The board, though it narrowly voted to act as the fiscal pass-through of the funds to employ the 10 Americorps members serving as community health workers beginning at the end of this month, then voted against the renewed contract for Christine Berg to oversee the training and management of the program.
Wittberg said he notified Berg Tuesday evening, and that he would pursue other avenues outside of the board of health to fund her oversight of the program.
“It is with much sadness that I leave this post,” wrote the commissioner, who was serving on temporary appointment after being forced out of a full-time role in July, in his resignation letter given to the board at the close of the meeting Tuesday. “It is too hard to see programs that we have invested so much sweat and passion into be destroyed by you.”
Wittberg’s resignation is effective Oct. 18, a date accepted again in a 3-2 vote of the board.
The 3-2 vote was confirmed by Richard Daniell, a member of the board since 1993, Bruce Kelbaugh, who serves as the current president, and the newest board member Jeffrey E. Jones, of Waterford, who was appointed Tuesday evening before the county health board meeting by the executive committee of the District Advisory Council.
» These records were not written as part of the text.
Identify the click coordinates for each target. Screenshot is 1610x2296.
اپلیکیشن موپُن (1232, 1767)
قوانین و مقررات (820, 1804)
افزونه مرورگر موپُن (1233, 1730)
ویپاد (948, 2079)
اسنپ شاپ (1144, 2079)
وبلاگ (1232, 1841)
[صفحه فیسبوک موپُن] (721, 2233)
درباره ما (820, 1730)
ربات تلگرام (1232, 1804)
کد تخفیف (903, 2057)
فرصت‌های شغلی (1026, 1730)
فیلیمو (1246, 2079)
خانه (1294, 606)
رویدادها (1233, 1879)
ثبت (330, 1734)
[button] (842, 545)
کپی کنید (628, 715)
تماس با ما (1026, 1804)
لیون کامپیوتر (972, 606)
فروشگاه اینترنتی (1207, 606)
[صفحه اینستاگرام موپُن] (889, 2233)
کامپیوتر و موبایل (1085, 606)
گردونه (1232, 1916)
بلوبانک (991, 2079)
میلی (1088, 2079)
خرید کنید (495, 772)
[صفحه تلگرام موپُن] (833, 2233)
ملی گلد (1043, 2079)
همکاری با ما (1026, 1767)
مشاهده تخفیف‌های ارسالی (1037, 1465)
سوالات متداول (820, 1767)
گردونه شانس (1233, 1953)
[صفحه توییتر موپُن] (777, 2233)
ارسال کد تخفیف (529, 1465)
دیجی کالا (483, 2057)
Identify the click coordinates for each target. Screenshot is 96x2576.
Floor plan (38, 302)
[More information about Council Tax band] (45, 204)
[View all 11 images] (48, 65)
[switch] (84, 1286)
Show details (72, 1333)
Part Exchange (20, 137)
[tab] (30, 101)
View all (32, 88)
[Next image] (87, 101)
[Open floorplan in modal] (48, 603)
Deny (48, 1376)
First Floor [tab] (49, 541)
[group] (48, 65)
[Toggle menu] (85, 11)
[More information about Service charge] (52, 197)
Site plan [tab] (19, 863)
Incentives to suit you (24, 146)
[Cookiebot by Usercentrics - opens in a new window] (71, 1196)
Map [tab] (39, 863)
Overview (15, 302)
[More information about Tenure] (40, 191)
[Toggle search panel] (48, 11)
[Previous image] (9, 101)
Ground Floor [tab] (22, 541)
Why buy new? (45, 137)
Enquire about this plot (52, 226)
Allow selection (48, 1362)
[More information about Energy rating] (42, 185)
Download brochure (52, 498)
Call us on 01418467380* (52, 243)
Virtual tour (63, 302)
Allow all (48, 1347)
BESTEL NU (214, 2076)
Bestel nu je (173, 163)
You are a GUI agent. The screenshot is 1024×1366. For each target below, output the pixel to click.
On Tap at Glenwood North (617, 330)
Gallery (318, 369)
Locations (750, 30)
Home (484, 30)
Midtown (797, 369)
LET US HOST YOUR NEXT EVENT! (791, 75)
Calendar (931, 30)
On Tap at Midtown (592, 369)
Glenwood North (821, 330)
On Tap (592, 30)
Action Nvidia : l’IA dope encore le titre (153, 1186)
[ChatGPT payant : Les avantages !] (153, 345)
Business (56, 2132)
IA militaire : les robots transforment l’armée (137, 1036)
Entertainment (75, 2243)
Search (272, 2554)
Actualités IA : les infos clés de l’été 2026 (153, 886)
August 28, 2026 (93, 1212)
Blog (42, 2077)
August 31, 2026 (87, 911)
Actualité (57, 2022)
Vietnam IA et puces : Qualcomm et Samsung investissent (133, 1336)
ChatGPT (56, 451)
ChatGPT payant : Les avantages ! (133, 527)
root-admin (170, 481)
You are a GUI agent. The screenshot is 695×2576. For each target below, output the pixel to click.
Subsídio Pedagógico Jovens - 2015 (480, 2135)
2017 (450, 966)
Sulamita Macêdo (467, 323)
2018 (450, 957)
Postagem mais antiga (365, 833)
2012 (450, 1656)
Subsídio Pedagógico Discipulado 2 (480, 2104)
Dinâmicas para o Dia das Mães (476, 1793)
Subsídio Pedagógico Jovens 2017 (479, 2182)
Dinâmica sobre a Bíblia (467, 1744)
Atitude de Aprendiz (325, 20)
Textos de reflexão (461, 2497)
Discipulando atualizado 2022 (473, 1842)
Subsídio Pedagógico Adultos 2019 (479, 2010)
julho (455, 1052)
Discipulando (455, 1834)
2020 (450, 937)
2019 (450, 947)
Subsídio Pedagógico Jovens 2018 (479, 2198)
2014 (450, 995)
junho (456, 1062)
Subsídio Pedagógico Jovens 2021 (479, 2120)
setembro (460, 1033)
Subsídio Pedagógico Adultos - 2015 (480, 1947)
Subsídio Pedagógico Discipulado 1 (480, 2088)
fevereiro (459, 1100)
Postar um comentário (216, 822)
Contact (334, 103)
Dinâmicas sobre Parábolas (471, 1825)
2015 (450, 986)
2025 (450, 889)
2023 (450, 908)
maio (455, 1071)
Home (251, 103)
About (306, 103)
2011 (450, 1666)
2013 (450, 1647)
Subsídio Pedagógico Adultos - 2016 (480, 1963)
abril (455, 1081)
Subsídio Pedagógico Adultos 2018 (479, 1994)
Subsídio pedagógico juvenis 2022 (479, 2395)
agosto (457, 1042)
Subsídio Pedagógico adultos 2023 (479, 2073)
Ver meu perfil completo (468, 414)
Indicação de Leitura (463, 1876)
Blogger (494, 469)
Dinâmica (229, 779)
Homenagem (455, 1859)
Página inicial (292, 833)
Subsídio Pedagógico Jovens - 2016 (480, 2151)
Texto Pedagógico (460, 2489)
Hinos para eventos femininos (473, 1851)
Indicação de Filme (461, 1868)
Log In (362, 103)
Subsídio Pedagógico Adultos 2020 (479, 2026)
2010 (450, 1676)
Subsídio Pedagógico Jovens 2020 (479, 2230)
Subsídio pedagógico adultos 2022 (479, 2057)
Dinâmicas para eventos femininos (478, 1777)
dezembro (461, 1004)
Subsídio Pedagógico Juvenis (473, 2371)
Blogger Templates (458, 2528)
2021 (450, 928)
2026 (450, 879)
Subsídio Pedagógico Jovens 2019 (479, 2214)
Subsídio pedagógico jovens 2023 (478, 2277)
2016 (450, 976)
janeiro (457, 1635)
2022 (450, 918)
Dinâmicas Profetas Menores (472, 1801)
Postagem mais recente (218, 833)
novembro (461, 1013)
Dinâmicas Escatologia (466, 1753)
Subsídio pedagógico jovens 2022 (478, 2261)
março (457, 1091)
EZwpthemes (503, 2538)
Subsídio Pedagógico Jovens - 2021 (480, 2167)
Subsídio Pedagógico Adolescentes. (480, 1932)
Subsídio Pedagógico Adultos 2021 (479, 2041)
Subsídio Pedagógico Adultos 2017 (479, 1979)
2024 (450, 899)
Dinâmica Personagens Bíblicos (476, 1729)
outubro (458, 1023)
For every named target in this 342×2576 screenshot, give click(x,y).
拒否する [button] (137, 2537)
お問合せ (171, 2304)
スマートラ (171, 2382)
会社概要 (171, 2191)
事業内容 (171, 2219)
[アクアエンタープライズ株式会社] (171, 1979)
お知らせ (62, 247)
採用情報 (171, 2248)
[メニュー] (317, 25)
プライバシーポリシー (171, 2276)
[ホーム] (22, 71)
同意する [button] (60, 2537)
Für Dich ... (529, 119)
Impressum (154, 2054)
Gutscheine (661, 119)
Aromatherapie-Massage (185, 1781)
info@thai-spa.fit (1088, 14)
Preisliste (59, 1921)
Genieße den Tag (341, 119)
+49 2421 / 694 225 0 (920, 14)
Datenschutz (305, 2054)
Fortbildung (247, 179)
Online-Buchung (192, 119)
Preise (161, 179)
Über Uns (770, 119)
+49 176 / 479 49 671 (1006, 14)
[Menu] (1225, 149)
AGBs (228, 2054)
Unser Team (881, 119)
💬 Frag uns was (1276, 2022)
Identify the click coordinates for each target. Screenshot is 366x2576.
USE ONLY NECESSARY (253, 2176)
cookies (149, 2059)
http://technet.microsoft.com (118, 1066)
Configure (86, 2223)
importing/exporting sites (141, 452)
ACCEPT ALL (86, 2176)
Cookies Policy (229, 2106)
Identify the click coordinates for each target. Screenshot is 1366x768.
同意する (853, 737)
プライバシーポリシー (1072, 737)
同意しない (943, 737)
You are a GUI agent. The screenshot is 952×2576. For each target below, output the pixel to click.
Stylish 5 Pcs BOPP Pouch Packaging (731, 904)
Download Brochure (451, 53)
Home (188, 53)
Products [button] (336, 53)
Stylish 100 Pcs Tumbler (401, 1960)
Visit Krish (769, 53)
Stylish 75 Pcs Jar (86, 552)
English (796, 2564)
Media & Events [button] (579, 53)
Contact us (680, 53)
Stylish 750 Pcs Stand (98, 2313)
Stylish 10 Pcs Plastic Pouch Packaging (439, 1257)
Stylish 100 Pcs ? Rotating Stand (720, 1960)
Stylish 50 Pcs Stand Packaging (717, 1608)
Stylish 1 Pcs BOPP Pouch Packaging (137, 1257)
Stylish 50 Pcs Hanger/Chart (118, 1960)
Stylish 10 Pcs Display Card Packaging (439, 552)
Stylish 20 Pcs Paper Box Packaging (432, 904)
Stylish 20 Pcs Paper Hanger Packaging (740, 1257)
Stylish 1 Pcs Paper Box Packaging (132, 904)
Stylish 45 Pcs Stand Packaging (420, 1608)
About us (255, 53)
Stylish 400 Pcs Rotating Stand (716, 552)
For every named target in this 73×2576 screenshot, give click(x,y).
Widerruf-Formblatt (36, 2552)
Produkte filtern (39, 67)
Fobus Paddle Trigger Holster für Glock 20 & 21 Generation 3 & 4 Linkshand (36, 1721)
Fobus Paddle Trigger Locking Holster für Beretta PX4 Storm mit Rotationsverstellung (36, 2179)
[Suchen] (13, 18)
“There wasn’t a public meeting for the appointment,” said DAC President Kurt Welch. “We met by the authority of the last DAC public meeting.”
Kelbaugh explained of the hire of Coffman that again the DAC had recommended his appointment.
“He was interviewed by the District Advisory Council and appointed to the board of health before but because of politics that didn’t happen,” said Kelbaugh.
Wittberg said the appointment to the board was initiated when calls for former board member Jim Rodgers to be removed were made in the spring after a span of missing attendance.
Coffman will be on the job, pending negotiation of salary prior to Nov. 30, as the full-time administrator just four days before the accreditation site visit on Dec. 4 and 5.
“If we can’t agree on the salary we’ll get rid of him,” said Kelbaugh. “He was recommended by someone in the county who is highly respected but I”m not going to tell you who it is, but if you knew, you’d agree with me.”
Coffman said after the meeting that he most recently worked for 28 years in Lake County, Ill., before retiring and returning to Washington County to take care of his parents.
He last served the Washington County Health Department between 1987 and 1989.
That accreditation visit will also include interviews of the board of health, according to Amy Nahley, the accreditation coordinator.
Kelbaugh also encouraged the visit to continue as scheduled for December, despite the pending move of the health department from Muskingum Drive to the western side of the Muskingum River on Gilman Avenue.
Repeatedly Kelbaugh assured the board and staff present that Flite Freimann would “take care of” all required modifications of the Gilman facility to fit accreditation, clinical and service requirements of the health department as outlined by Ohio Revised Code.
Staffers said while they’re not opposed to the move in facilities, they consistently expressed concerns for being left out of the planning of space usage and modifications to the building.
Emergency response including backup landlines for fax, phone and vaccination security; record access and separation per department; reception and intake; vital statistics and fiscal/logistical operations needs were all voiced by staff as the discussion about moving facilities continued.
The board of health is next scheduled to meet on Oct. 8 at 5:30 p.m.